*** Material provided ***

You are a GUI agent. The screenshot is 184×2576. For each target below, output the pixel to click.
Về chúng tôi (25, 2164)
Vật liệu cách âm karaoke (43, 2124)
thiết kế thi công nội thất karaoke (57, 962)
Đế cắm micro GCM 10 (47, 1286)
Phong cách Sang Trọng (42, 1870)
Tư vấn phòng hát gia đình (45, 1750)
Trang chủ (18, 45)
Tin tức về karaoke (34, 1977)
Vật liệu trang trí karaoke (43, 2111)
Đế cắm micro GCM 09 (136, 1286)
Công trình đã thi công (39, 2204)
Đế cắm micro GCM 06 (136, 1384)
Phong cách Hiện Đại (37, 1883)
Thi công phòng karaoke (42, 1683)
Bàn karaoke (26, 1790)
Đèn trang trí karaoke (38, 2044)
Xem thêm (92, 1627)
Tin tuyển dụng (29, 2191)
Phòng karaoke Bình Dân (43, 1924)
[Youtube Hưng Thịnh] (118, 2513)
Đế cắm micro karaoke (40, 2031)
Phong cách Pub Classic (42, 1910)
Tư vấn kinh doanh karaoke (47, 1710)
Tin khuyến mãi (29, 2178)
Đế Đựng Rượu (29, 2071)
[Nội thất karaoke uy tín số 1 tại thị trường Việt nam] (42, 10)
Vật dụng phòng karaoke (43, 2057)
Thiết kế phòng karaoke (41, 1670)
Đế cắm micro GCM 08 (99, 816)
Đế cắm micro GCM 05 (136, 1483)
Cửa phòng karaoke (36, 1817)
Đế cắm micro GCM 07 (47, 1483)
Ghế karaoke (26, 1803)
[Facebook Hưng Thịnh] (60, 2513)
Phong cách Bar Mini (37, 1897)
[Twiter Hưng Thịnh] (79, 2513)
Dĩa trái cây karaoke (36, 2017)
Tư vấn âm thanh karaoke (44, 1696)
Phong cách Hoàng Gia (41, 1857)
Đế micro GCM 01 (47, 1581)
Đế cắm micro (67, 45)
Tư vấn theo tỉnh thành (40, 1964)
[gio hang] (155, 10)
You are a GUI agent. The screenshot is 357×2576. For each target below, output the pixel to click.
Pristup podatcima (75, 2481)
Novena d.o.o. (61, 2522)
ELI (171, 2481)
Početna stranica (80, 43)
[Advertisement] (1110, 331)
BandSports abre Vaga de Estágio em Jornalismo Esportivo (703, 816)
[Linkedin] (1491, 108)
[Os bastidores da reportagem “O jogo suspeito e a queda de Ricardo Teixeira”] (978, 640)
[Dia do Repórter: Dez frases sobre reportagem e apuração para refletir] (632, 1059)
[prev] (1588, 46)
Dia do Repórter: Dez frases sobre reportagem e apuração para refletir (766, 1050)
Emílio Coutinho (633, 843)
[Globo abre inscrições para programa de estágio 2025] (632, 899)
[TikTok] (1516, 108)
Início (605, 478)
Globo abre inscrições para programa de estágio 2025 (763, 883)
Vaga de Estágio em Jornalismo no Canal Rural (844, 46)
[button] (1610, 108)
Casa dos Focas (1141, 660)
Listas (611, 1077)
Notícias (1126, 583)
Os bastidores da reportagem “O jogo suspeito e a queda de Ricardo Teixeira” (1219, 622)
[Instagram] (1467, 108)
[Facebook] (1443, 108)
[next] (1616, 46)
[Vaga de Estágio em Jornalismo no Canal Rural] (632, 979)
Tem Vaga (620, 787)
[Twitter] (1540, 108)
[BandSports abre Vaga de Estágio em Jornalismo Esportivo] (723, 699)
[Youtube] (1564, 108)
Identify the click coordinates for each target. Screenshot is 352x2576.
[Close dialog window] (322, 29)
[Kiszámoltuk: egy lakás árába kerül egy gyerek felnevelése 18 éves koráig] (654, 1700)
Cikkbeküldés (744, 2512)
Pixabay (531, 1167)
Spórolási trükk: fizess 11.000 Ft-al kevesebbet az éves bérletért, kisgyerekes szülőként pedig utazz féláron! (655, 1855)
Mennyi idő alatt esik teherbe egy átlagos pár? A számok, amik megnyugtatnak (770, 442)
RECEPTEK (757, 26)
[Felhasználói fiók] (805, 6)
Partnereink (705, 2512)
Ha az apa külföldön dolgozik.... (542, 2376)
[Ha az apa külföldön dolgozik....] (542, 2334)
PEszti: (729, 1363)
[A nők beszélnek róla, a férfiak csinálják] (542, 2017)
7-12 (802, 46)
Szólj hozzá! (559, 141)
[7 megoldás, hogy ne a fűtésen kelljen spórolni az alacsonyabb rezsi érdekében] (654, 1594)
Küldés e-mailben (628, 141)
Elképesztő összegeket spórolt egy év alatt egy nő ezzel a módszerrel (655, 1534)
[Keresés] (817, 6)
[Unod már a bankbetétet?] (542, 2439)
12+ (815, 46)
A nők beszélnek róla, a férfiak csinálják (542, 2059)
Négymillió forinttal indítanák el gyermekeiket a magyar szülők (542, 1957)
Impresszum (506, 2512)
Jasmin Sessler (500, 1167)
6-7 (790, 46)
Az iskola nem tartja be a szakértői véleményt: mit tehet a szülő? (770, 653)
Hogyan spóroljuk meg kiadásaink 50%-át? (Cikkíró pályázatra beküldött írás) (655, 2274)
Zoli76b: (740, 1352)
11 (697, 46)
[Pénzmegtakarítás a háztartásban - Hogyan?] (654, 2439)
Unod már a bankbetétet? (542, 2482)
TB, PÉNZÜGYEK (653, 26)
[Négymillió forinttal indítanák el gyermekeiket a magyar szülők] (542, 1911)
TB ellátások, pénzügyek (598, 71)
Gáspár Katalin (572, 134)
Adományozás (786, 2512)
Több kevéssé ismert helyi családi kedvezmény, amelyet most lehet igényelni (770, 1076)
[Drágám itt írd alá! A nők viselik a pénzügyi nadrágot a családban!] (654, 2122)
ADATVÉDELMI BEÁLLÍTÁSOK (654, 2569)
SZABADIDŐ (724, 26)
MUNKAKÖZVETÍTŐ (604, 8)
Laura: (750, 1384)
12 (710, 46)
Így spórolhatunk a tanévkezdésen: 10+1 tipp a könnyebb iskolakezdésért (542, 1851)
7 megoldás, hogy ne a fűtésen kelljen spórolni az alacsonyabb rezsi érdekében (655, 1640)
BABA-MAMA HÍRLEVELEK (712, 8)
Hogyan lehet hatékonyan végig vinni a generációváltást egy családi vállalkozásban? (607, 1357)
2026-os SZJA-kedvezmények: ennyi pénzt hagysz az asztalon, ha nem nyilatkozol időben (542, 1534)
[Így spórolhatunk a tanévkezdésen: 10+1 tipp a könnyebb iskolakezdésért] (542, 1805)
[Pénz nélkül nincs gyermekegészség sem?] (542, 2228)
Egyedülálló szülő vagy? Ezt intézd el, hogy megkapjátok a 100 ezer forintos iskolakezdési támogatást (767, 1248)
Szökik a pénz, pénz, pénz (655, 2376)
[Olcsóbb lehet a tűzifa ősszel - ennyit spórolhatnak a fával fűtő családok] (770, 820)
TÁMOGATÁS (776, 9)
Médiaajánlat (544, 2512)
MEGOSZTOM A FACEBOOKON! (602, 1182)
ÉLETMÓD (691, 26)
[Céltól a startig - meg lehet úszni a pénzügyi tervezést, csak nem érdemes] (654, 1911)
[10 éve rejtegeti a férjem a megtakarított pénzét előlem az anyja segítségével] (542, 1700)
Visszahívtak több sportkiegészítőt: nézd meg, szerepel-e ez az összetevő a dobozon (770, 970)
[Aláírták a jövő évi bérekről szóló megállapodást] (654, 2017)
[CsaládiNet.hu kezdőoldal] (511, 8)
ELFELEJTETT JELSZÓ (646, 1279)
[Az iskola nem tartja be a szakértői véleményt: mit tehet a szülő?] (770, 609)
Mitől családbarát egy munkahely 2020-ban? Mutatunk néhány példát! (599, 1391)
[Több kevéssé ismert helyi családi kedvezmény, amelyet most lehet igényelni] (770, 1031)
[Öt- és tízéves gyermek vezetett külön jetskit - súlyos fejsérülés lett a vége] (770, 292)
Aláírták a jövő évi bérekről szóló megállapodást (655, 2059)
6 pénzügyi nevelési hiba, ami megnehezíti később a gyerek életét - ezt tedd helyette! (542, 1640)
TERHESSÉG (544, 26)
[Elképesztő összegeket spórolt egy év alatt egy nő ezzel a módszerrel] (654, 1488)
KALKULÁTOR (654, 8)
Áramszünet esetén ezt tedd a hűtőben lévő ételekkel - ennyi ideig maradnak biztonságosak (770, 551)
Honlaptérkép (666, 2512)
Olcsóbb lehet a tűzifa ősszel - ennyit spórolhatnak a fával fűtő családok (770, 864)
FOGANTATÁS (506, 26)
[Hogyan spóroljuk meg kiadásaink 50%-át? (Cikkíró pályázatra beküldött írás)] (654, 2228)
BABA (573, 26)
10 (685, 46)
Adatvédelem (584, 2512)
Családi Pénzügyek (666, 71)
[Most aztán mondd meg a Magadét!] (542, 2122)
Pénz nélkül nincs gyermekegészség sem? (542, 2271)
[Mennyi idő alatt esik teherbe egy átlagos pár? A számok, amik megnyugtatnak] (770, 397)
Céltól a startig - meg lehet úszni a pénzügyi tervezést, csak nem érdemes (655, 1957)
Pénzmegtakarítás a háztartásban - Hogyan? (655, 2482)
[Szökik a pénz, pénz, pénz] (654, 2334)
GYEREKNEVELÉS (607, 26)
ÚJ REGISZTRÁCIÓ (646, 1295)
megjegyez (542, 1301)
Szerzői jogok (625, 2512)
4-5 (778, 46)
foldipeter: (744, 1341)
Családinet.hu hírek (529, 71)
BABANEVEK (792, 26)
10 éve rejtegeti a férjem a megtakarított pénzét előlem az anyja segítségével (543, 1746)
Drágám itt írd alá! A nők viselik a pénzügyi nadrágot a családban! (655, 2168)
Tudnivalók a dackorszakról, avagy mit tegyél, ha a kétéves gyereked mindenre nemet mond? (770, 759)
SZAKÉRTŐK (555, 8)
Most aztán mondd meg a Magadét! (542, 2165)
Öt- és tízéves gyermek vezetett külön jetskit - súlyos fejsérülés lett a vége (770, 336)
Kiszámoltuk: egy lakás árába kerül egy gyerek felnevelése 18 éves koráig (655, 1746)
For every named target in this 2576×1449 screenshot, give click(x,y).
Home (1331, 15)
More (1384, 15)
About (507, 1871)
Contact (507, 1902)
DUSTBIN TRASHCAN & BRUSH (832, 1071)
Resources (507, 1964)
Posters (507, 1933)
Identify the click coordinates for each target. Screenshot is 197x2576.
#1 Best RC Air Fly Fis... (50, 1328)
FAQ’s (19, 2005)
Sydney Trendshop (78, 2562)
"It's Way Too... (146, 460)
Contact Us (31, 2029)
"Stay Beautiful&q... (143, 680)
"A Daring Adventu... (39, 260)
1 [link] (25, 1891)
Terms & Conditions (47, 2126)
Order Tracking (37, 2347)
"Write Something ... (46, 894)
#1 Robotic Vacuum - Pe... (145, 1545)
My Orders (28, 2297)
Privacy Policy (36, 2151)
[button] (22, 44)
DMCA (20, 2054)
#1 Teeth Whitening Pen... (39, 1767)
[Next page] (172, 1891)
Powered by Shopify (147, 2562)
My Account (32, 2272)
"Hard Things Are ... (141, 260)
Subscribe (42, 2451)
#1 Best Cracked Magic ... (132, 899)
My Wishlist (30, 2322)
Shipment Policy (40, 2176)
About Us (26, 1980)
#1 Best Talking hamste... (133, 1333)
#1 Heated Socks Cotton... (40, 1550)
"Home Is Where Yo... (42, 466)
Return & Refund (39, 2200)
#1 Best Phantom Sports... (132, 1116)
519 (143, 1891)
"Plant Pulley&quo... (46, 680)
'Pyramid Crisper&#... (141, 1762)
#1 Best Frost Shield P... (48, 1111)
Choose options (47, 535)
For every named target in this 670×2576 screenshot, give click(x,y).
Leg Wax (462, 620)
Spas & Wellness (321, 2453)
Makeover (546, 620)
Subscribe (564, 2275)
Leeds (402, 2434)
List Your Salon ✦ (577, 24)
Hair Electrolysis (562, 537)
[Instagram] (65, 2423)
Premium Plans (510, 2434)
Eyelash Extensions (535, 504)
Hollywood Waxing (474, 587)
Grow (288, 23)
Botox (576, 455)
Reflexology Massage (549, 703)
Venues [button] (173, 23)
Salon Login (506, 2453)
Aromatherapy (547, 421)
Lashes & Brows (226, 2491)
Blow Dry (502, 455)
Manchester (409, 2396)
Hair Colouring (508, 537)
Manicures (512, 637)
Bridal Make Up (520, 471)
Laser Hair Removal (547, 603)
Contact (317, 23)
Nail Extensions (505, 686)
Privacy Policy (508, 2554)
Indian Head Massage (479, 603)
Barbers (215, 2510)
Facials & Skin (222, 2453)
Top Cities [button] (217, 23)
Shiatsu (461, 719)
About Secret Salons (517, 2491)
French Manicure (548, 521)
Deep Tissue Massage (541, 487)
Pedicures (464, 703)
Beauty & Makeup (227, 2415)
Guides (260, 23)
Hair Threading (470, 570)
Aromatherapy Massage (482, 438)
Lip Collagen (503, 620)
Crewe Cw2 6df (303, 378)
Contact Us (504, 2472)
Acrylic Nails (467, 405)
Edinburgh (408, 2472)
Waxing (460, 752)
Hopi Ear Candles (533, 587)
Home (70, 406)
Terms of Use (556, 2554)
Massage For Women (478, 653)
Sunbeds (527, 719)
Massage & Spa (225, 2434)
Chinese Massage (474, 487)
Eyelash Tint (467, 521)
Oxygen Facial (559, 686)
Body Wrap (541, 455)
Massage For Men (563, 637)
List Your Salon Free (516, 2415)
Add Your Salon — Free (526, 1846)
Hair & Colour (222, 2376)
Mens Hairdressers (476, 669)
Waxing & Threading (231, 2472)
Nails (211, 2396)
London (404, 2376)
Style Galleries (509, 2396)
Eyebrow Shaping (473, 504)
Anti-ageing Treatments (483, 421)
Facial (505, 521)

*** End of Material provided ***

What needs to be done
From the top of the listing above, restate each line word for word up to and including the line with "[Advertisement] (1110, 331)"; add nothing else.

Solution to this exercise
You are a GUI agent. The screenshot is 184×2576. For each target below, output the pixel to click.
Về chúng tôi (25, 2164)
Vật liệu cách âm karaoke (43, 2124)
thiết kế thi công nội thất karaoke (57, 962)
Đế cắm micro GCM 10 (47, 1286)
Phong cách Sang Trọng (42, 1870)
Tư vấn phòng hát gia đình (45, 1750)
Trang chủ (18, 45)
Tin tức về karaoke (34, 1977)
Vật liệu trang trí karaoke (43, 2111)
Đế cắm micro GCM 09 (136, 1286)
Công trình đã thi công (39, 2204)
Đế cắm micro GCM 06 (136, 1384)
Phong cách Hiện Đại (37, 1883)
Thi công phòng karaoke (42, 1683)
Bàn karaoke (26, 1790)
Đèn trang trí karaoke (38, 2044)
Xem thêm (92, 1627)
Tin tuyển dụng (29, 2191)
Phòng karaoke Bình Dân (43, 1924)
[Youtube Hưng Thịnh] (118, 2513)
Đế cắm micro karaoke (40, 2031)
Phong cách Pub Classic (42, 1910)
Tư vấn kinh doanh karaoke (47, 1710)
Tin khuyến mãi (29, 2178)
Đế Đựng Rượu (29, 2071)
[Nội thất karaoke uy tín số 1 tại thị trường Việt nam] (42, 10)
Vật dụng phòng karaoke (43, 2057)
Thiết kế phòng karaoke (41, 1670)
Đế cắm micro GCM 08 (99, 816)
Đế cắm micro GCM 05 (136, 1483)
Cửa phòng karaoke (36, 1817)
Đế cắm micro GCM 07 (47, 1483)
Ghế karaoke (26, 1803)
[Facebook Hưng Thịnh] (60, 2513)
Phong cách Bar Mini (37, 1897)
[Twiter Hưng Thịnh] (79, 2513)
Dĩa trái cây karaoke (36, 2017)
Tư vấn âm thanh karaoke (44, 1696)
Phong cách Hoàng Gia (41, 1857)
Đế micro GCM 01 (47, 1581)
Đế cắm micro (67, 45)
Tư vấn theo tỉnh thành (40, 1964)
[gio hang] (155, 10)
You are a GUI agent. The screenshot is 357×2576. For each target below, output the pixel to click.
Pristup podatcima (75, 2481)
Novena d.o.o. (61, 2522)
ELI (171, 2481)
Početna stranica (80, 43)
[Advertisement] (1110, 331)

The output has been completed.